En este sentido, el reconocimiento de la plurinacionalidad es un gran avance. Sin embargo, también debemos reconocer que hay una interculturalidad manifiesta, lo que permite pensar en forjar una nueva identidad común que recoja lo mejor de cada cultura, que fomente el diálogo y la paridad entre culturas, sin imposiciones supremacistas.

De este proceso de interculturalidad ya en marcha, se desprende la posibilidad de una identidad latinoamericana y caribeña con múltiples ingredientes culturales, a partir de la cual se pueda crear un nuevo tipo de nación, primero regional, integrada, hermanada, solidaria y cooperante y luego, aspirar a una fusión planetaria en el marco de una Nación Humana Universal.

Paz, No Violencia y desmilitarización

Este transcurso solo puede ser guiado por ideales de paz y no violencia entre los pueblos. Por ello es imperativo dar pasos decididos hacia la desmilitarización.

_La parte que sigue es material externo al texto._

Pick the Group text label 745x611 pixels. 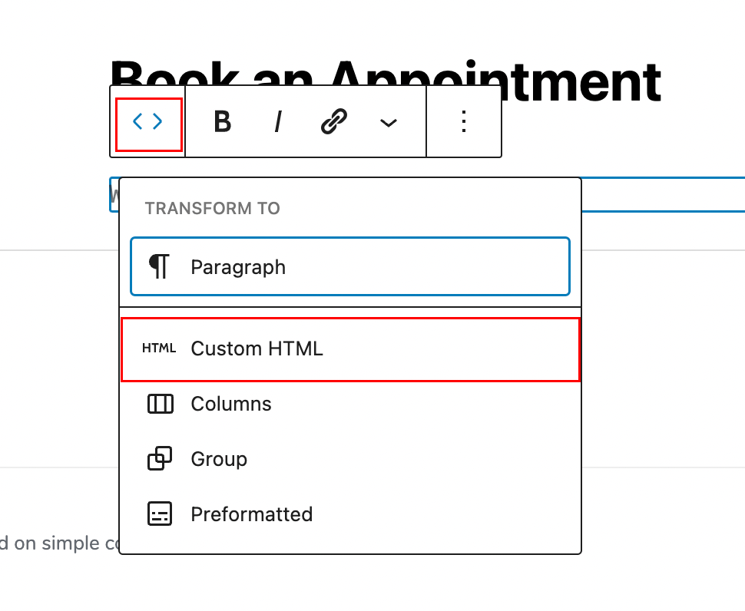(219, 459)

En la historia latinoamericana, las fuerzas armadas,  lejos de haber sido un resguardo de soberanía, han fungido como un poder de desestabilización interno. Las transnacionales, en la lógica de la penetración neoliberal, se han hecho con los recursos naturales, han endeudado a Estados y poblaciones; las plataformas digitales extraen y usan los datos personales, explotan a distancia a los trabajadores condenándolos al precariado; los recursos que deberían servir para mejorar la salud y la educación son evadidos y fugados al exterior de los países. Es evidente que ninguna institución militar es efectiva para defender la soberanía arrebatada.

Por lo demás, tanto la policía como los ejércitos educan a sus componentes en una lógica de disciplinamiento, lo que es poco compatible con las prácticas democráticas. La realidad es que ejércitos y policía se nutren habitualmente de los sectores excluidos de la sociedad, por lo que es posible pensar que a través de la construcción de sociedades inclusivas, equitativas y protectoras, las personas ya no quieran reprimir, matar o morir en conflictos bélicos que sirven siempre a los intereses del poder.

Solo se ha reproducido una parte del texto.